◆ Task prompt: Reproduce, character for character, the entries from their opening line through the line with "You are a GUI".

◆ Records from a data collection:
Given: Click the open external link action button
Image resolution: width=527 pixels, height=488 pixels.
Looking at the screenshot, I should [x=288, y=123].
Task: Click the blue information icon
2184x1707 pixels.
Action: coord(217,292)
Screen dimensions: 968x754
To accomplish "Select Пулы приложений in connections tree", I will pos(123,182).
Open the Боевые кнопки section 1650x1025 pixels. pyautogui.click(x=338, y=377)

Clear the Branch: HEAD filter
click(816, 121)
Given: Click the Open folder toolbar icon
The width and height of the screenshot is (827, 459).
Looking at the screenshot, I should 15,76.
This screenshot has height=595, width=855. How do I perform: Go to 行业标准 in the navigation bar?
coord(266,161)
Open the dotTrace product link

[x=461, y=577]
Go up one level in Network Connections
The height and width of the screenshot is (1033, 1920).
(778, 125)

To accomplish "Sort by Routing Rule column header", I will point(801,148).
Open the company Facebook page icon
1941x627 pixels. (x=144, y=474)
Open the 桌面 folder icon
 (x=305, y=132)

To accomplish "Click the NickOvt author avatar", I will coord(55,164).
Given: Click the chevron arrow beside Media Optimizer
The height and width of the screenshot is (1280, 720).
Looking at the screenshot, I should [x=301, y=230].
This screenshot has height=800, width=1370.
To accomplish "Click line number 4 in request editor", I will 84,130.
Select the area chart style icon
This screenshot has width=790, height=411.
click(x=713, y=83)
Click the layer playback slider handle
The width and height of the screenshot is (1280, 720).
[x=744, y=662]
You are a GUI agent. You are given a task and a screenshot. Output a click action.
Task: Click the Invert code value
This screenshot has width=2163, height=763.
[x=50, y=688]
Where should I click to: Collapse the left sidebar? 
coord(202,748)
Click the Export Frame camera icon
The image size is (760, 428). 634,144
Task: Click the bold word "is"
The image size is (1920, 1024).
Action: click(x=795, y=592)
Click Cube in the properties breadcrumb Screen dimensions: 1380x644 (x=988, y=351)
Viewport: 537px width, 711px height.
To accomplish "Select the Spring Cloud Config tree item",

◆ Solution to this problem:
Given: Click the open external link action button
Image resolution: width=527 pixels, height=488 pixels.
Looking at the screenshot, I should [x=288, y=123].
Task: Click the blue information icon
2184x1707 pixels.
Action: coord(217,292)
Screen dimensions: 968x754
To accomplish "Select Пулы приложений in connections tree", I will pos(123,182).
Open the Боевые кнопки section 1650x1025 pixels. pyautogui.click(x=338, y=377)

Clear the Branch: HEAD filter
click(816, 121)
Given: Click the Open folder toolbar icon
The width and height of the screenshot is (827, 459).
Looking at the screenshot, I should 15,76.
This screenshot has height=595, width=855. How do I perform: Go to 行业标准 in the navigation bar?
coord(266,161)
Open the dotTrace product link

[x=461, y=577]
Go up one level in Network Connections
The height and width of the screenshot is (1033, 1920).
(778, 125)

To accomplish "Sort by Routing Rule column header", I will point(801,148).
Open the company Facebook page icon
1941x627 pixels. (x=144, y=474)
Open the 桌面 folder icon
 (x=305, y=132)

To accomplish "Click the NickOvt author avatar", I will coord(55,164).
Given: Click the chevron arrow beside Media Optimizer
The height and width of the screenshot is (1280, 720).
Looking at the screenshot, I should [x=301, y=230].
This screenshot has height=800, width=1370.
To accomplish "Click line number 4 in request editor", I will 84,130.
Select the area chart style icon
This screenshot has width=790, height=411.
click(x=713, y=83)
Click the layer playback slider handle
The width and height of the screenshot is (1280, 720).
[x=744, y=662]
You are a GUI agent. You are given a task and a screenshot. Output a click action.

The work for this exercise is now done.